PROVIDED TEXT:
####################

Designed by Eskil Steenberg. @quelsolaar / eskil 'at' obsession 'dot' se / www.quelsolaar.com
Author of this Odin package: Ginger Bill
Following comment is copied from the original C-implementation
---------
- Does the world need another Graphics file format?
Unfortunately, Yes. All existing formats are either too large and complicated to be implemented from
scratch, or don't have some basic features needed in modern computer graphics.
- Who is this format for?
For people who want a capable open Graphics format that can be implemented from scratch in
a few hours. It is ideal for graphics researchers, game developers or other people who
wants to build custom graphics pipelines. Given how easy it is to parse and write, it
should be easy to write utilities that process assets to preform tasks like: generating
normals, light-maps, tangent spaces, Error detection, GPU optimization, LOD generation,
and UV mapping.
- Why store images in the format when there are so many good image formats already?
Yes there are, but only for 2D RGB/RGBA images. A lot of computer graphics rendering rely
on 1D, 3D, cube, multilayer, multi channel, floating point bitmap buffers. There almost no
formats for this kind of data. Also 3D files that reference separate image files rely on
file paths, and this often creates issues when the assets are moved. By including the
texture data in the files directly the assets become self contained.
- Why doesn't the format support <insert whatever>?
Because the entire point is to make a format that can be implemented. Features like NURBSs,
Construction history, or BSP trees would make the format too large to serve its purpose.
The facilities of the formats to store meta data should make the format flexible enough
for most uses. Adding HxA support should be something anyone can do in a days work.

####################

GIVEN DATA:
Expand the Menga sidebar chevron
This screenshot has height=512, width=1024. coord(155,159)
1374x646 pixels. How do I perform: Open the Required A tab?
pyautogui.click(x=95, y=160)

####################

COMPLETE THE FOLLOWING:
A. According to the HxA format text, which tasks could utilities that process assets perform? List every one.
B. Reproduce the HxA format text verbatim from "Because the entire" up to and including "serve its purpose.".

IN RESPONSE:
A.
- generating normals
- light-maps
- tangent spaces
- Error detection
- GPU optimization
- LOD generation
- UV mapping

B.
Because the entire point is to make a format that can be implemented. Features like NURBSs,
Construction history, or BSP trees would make the format too large to serve its purpose.